Erich Schonfeld has a post at Tech Crunch about how
Facebook recently experienced a data loss that resulted in evaporation of its user's e-mail notification preferences. He takes comfort in the fact that it was a loss that should provide only a minor, and short-lived, annoyance to users, but he also notes that had the preference been something that regarded privacy settings, the results could have been much worse.
As a developer, I have an idea of what might have happened in the data loss. I wouldn't want to be the person who was responsible for the data loss. It's good that we see these stories because it's a sobering reminder of the dangers of working with live data.
Almost every web-based application has to persist data. Facebook stores profile information in addition to preferences. E-mail services store messages and the preferences that govern the behavior of the application's user interface. Content management applications (blogs included) store posts, comments, and page layout information.
Usually this data goes into a relational database management system (RDBMS) like MySQL, MS SQL Server, or Oracle. But performance issues have
led some to question the database design best practices that have been in use over the past two or three decades. Others have one so far as to speculate that RDBMSes may be so ill suited to some data persistence uses that
one should consider using something else.

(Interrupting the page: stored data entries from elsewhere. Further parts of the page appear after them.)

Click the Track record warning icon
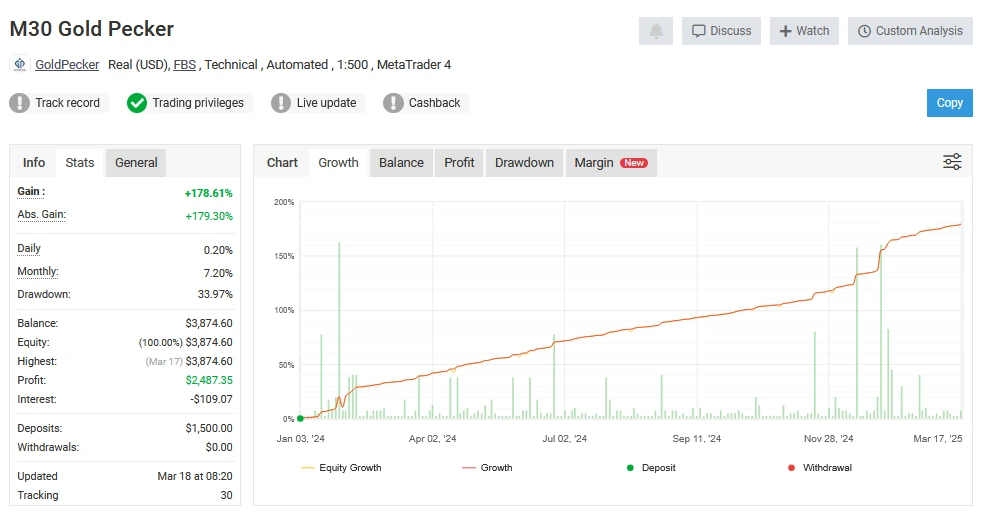Viewport: 988px width, 516px height. tap(20, 103)
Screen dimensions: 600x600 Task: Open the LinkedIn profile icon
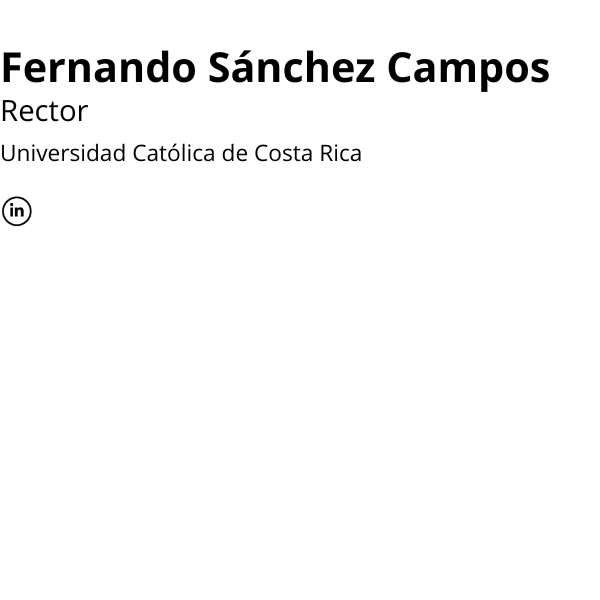[17, 211]
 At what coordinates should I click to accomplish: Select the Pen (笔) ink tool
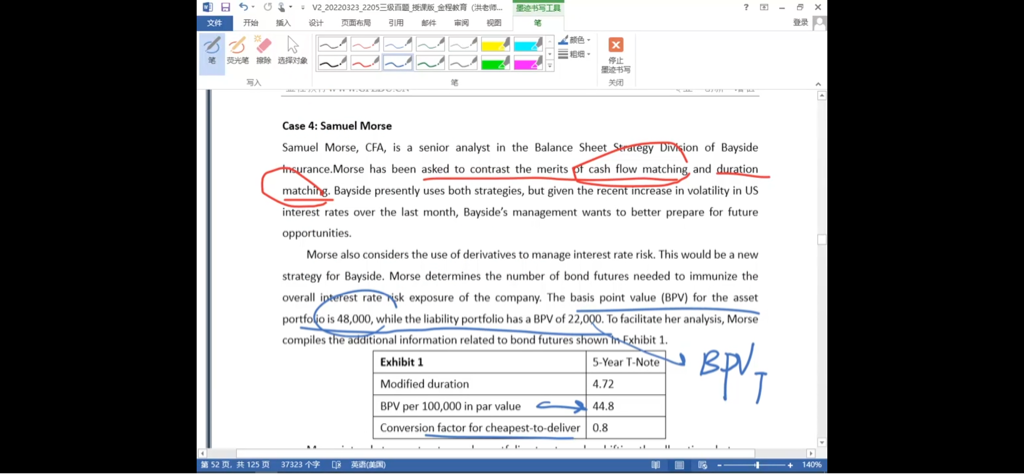point(212,49)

Regardless, the data you submit to a web application gets poked into some means of persistence, and then later on it is read by the application for generating pages (like this blog post) or making a decision (like whether to notify an administrator immediately when a blog post has been submitted for approval).
The world is neither perfect nor static. Sometimes a bug in an application can result in the creation of bogus database entries. It's not enough to stop the application from doing that again, it's also important to determine if the damaged data can be repaired. If the damage is on the order of hundreds or thousands of items, a script may need to be created to repair the damage.

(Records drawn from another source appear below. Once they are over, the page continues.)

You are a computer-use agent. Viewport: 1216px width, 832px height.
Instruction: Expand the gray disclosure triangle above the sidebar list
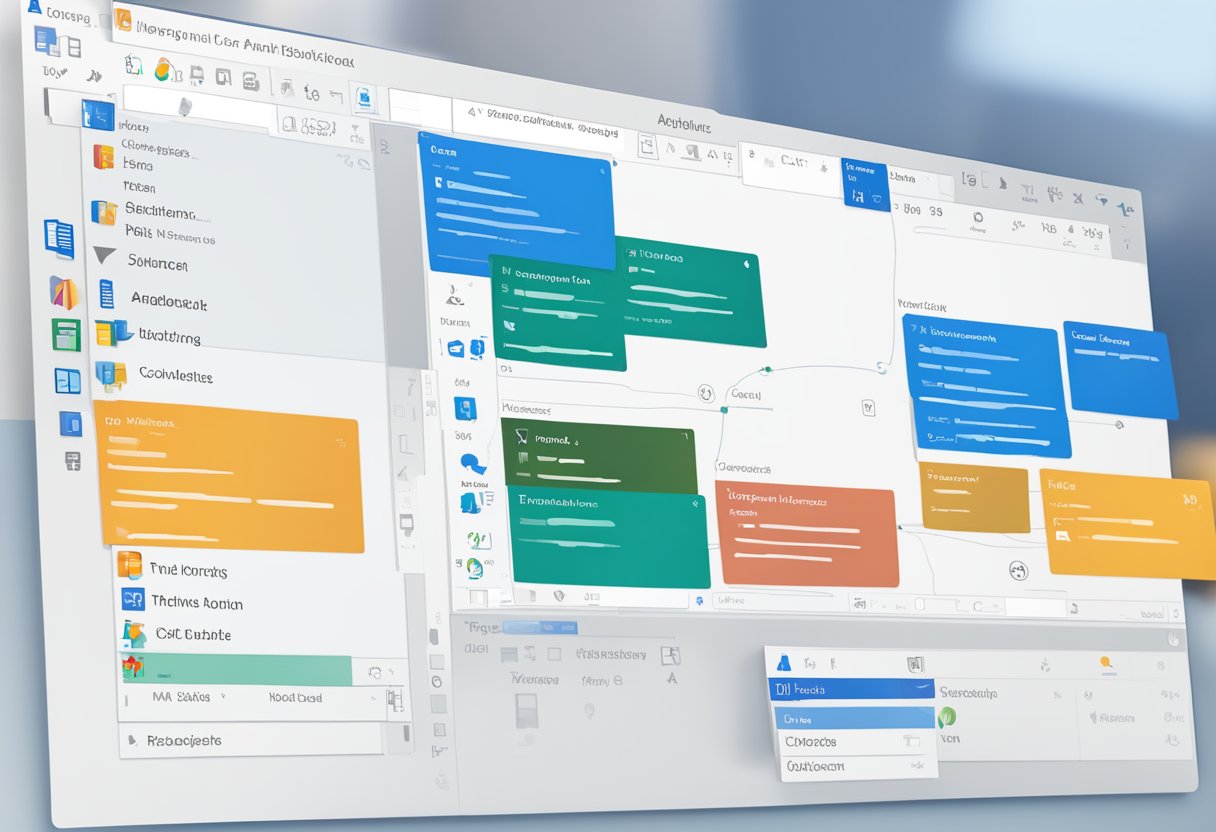pos(101,256)
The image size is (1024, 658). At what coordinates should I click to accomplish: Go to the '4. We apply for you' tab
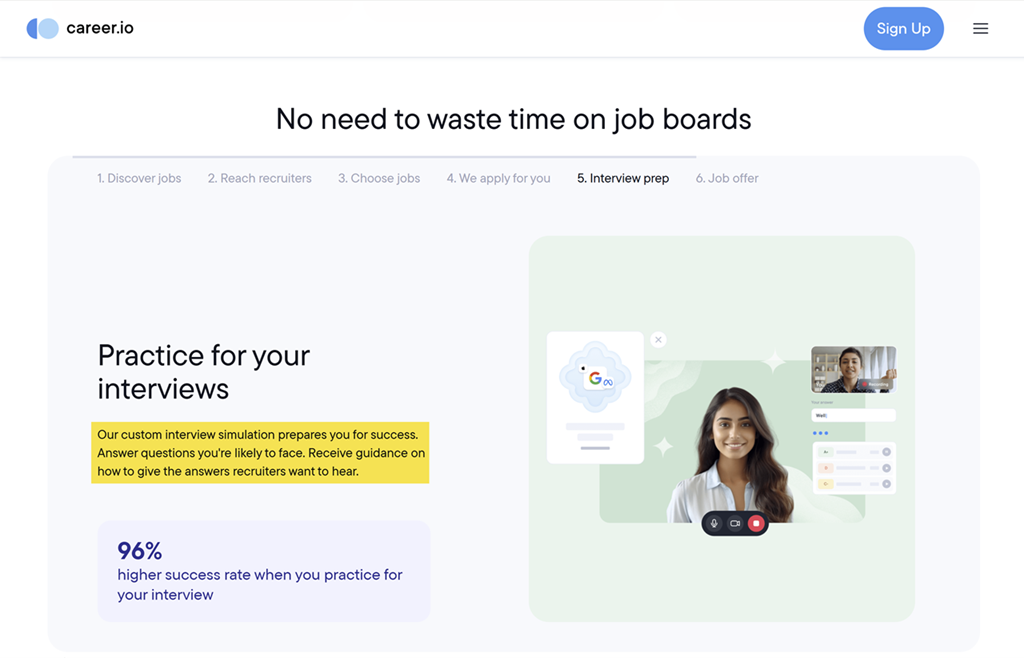tap(498, 178)
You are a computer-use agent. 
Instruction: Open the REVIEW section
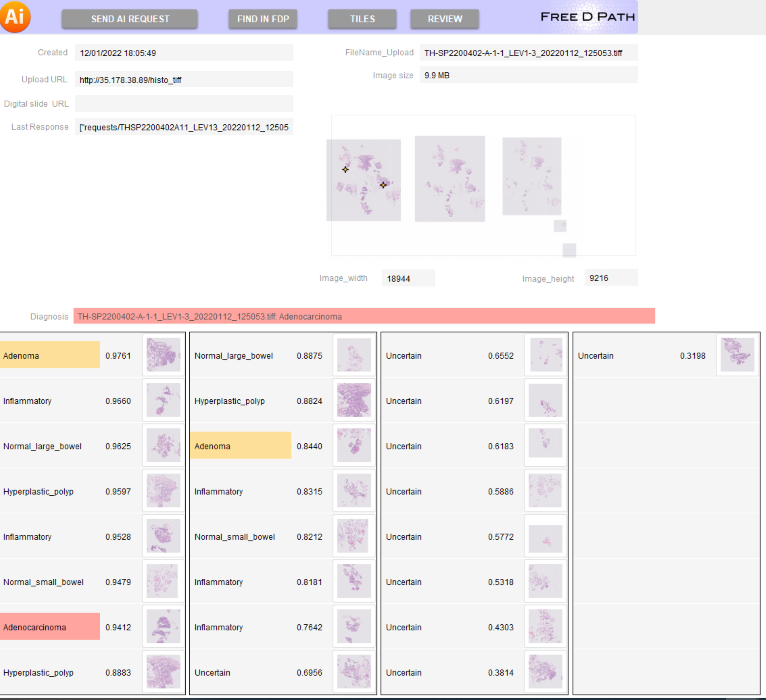pos(445,19)
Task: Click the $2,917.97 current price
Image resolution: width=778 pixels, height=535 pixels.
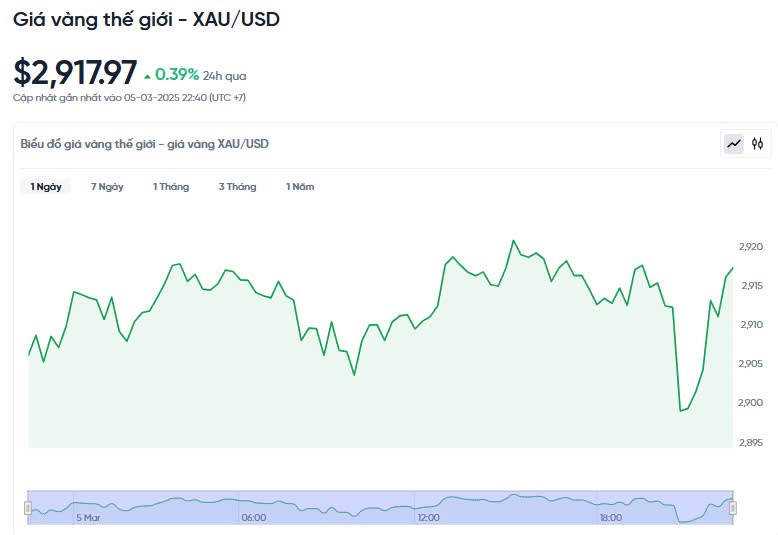Action: 75,73
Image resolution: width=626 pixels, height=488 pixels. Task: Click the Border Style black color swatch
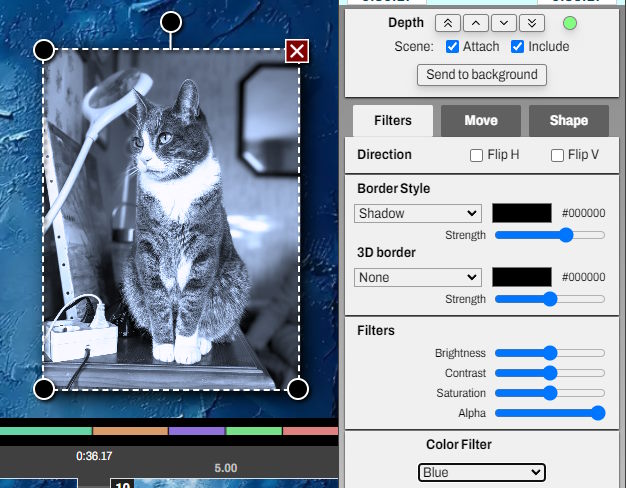click(521, 213)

Here is where things can get dangerous. Repair scripts sometimes need to make destructive changes (i.e. SQL
DELETE statements) to a table. It is very important for the script's author to have an understanding not only of the table being modified but also any quirks in the semantics of column entries.
For example, rows created early in the application's history may not have stored ID values for certain types of entries. When these things are not taken into account, a repair script may inadvertently delete rows that may not be valid in current application usage but are still essential pieces of data.

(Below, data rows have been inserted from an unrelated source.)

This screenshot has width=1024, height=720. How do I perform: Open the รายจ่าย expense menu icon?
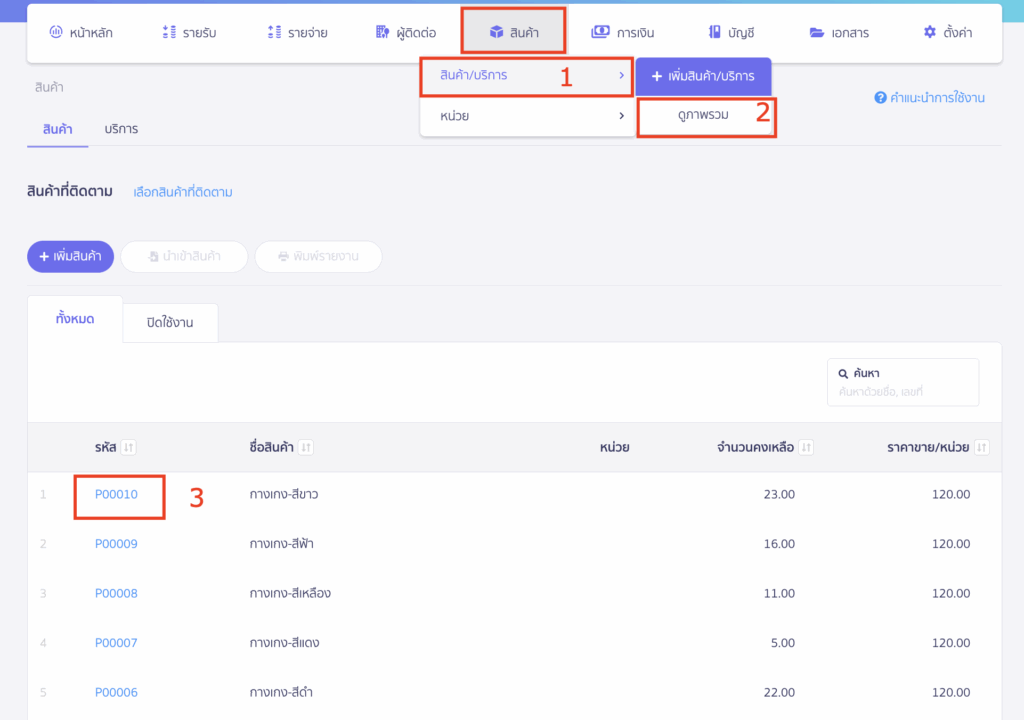274,32
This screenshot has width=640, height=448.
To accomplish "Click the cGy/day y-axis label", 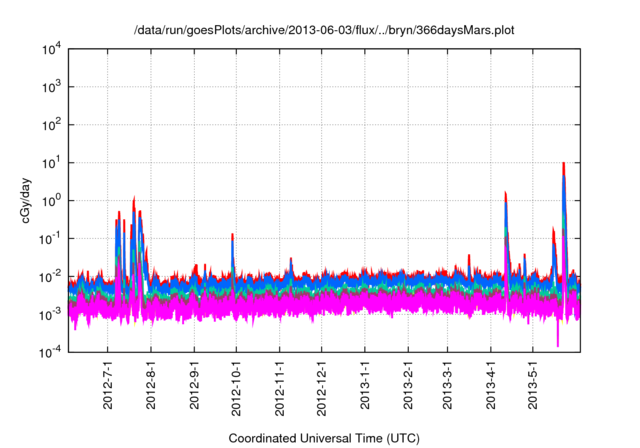I will coord(29,200).
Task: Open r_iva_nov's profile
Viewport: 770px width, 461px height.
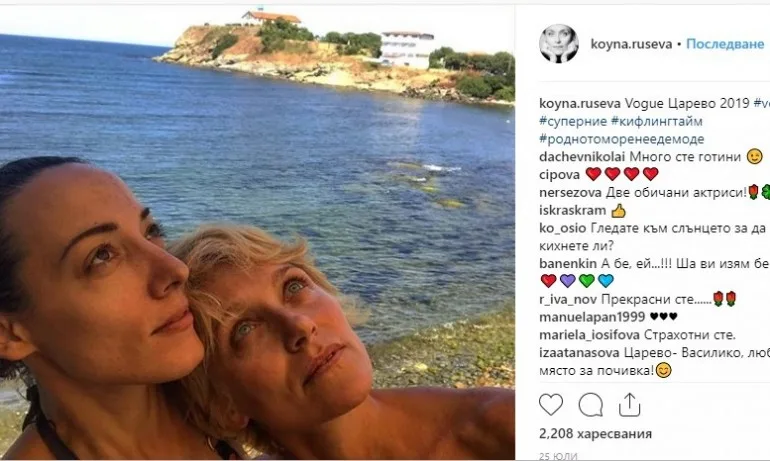Action: point(566,299)
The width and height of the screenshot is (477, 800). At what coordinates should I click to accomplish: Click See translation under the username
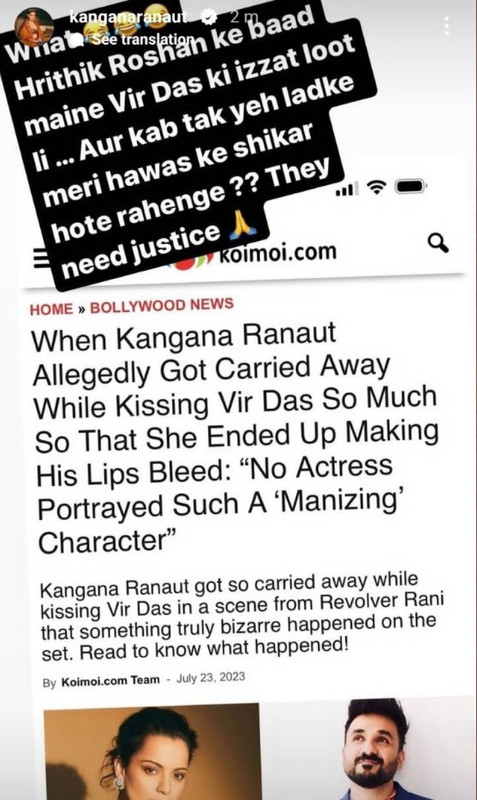tap(142, 38)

When things like this happen it's not always obvious that something has gone wrong in the application. For the most part things may work fine, but then all of the sudden people notice that information on certain pages is missing.
Times like this, it's nice to have a backup of the database from which to restore the lost data. My guess is that the Facebook development team decided that the loss was not severe enough to perform the recovery. On the other hand, if the decision was based on the lack of a recent backup to restore from, then shame on them.
Here at Compendium, we devoted a code review a couple months back to developing some standards and best practices for writing database repair and maintenance scripts. This helped us to move from an ad hoc patchwork of scripting styles to a more consistent, reliable, and reusable body of code. Some of the guidelines that emerged from those discussions:
- Proposed database schema changes should be vetted by all members of the engineering team. Once agreed upon, the system engineering team needs to be notified of these changes so that backup scripts can be adjusted.
- Environment settings (e.g. production or development) should be specifiable from the script's command line arguments and then determined programmatically by the framework if not specified there. There should be no hard coding of these values.
- If there are model classes or data access objects that can be used to manipulate the data, the script should use these rather than using hand crafted SQL strings.
- One-time use scripts should be named after the work item number that they were created for. Multiple use scripts should be flexible to handle a wide number of use situations, named for the tasks they perform.
- All repair and maintenance scripts should be placed under revision control.
These guidelines help us to ensure that when things need to be fixed or reconfigured, they are done with minimal risk to the data.